== Exercise materials ==
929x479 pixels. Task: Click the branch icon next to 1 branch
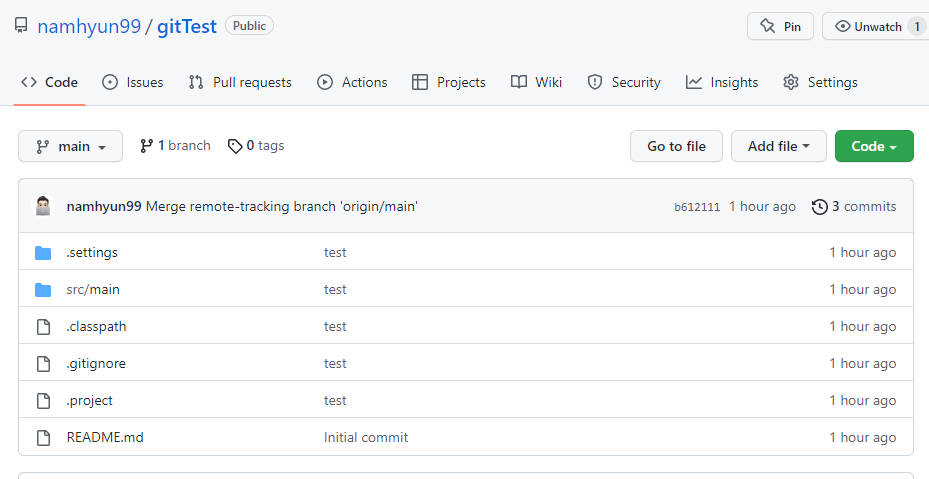click(146, 146)
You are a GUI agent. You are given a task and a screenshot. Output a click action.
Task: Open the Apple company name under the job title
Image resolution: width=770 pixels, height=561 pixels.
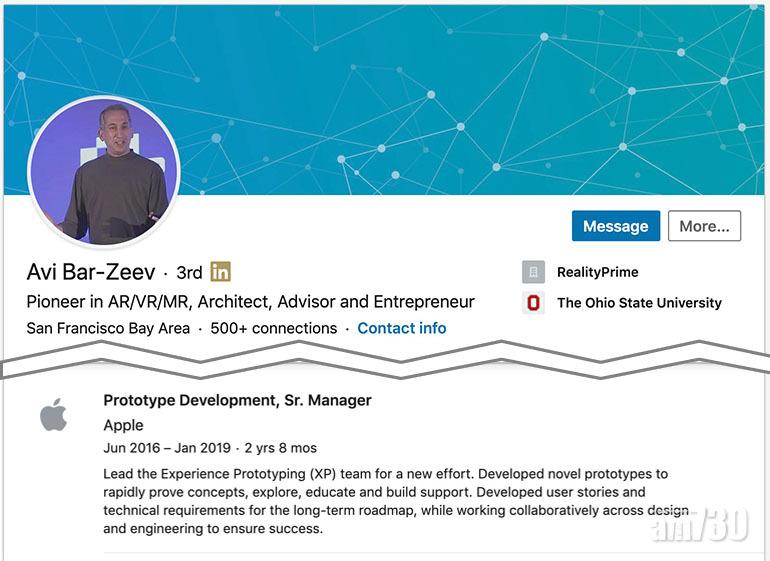pos(123,425)
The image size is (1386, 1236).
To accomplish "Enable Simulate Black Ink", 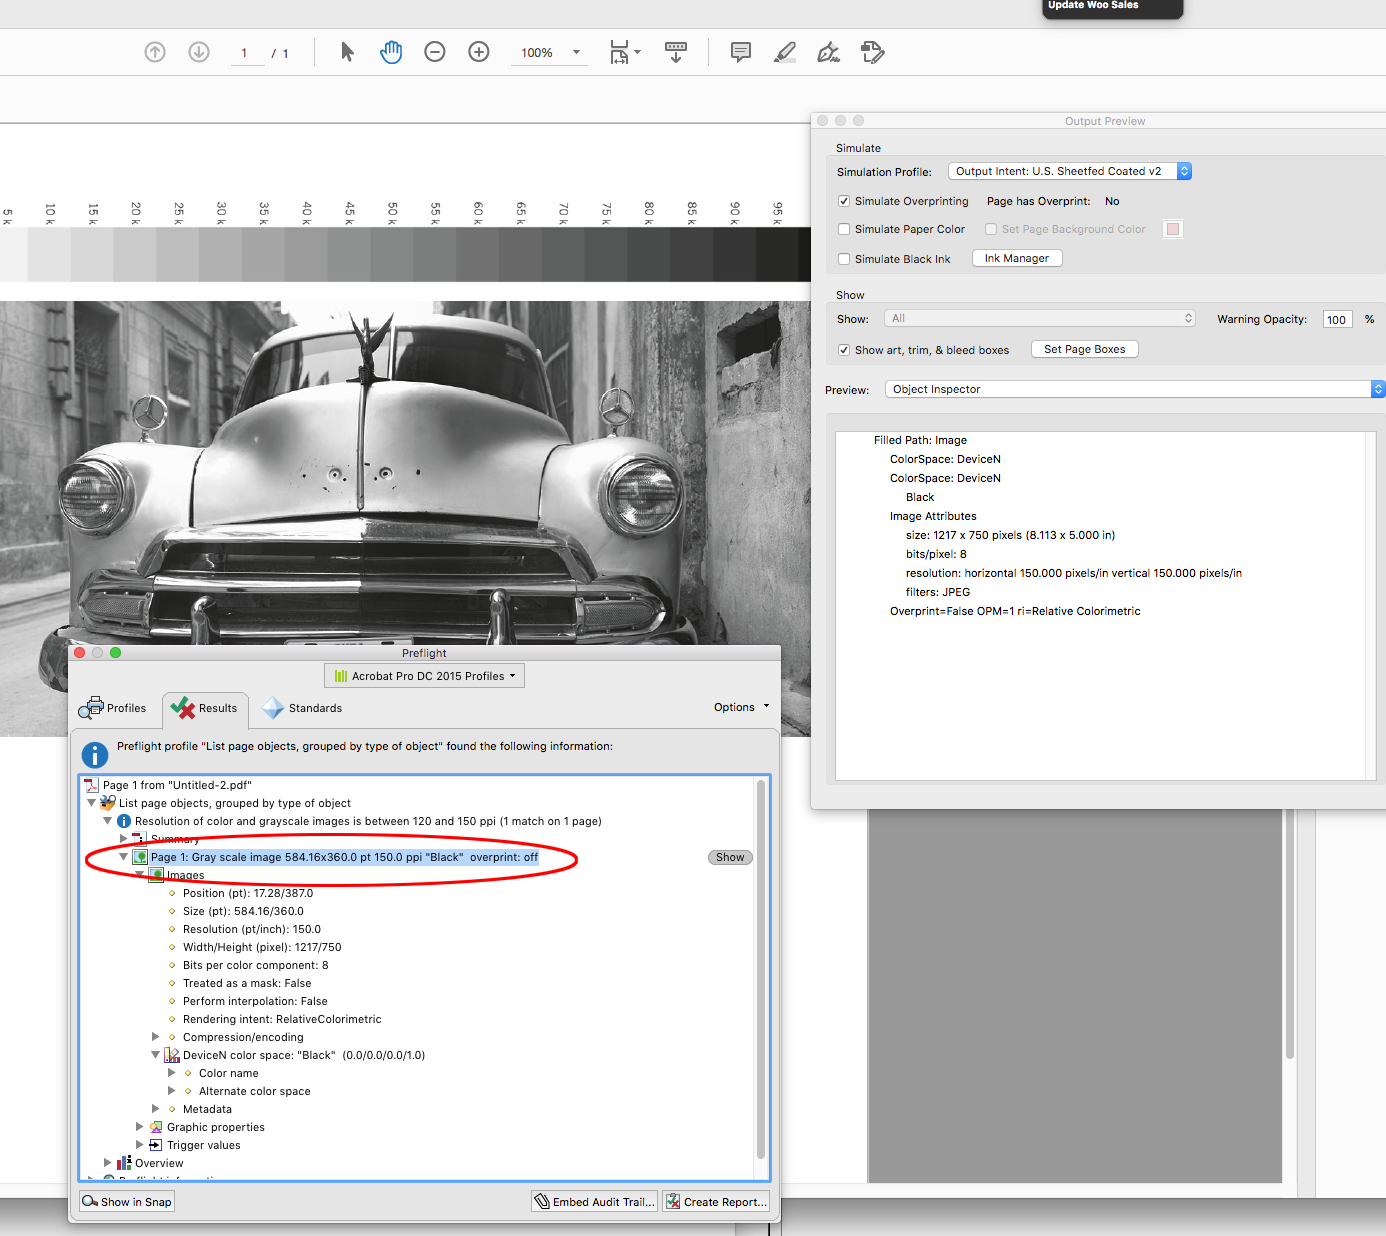I will [844, 259].
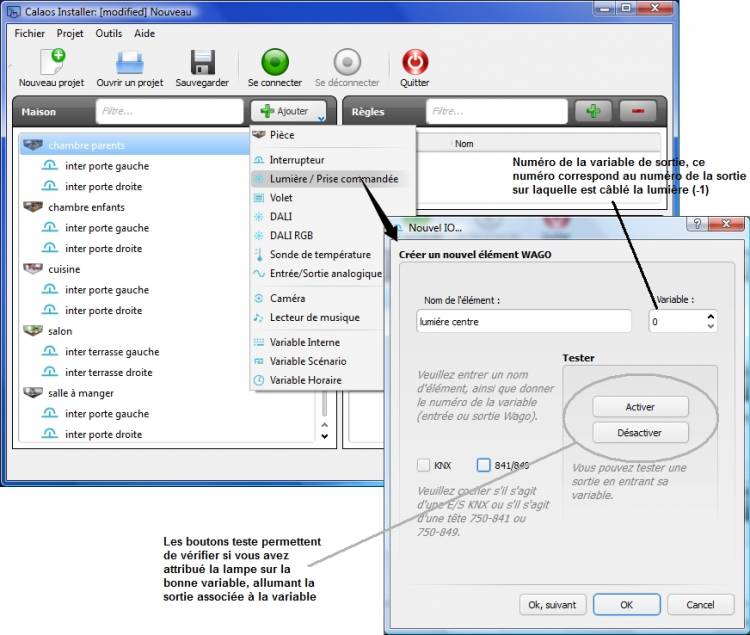
Task: Select Sonde de température from menu
Action: pos(320,254)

== Requirements ==
Report each line of the listing above that contains the string "pixels", copying every such line in full.

== Task solution ==
929x479 pixels. Task: Click the branch icon next to 1 branch
Image resolution: width=770 pixels, height=561 pixels.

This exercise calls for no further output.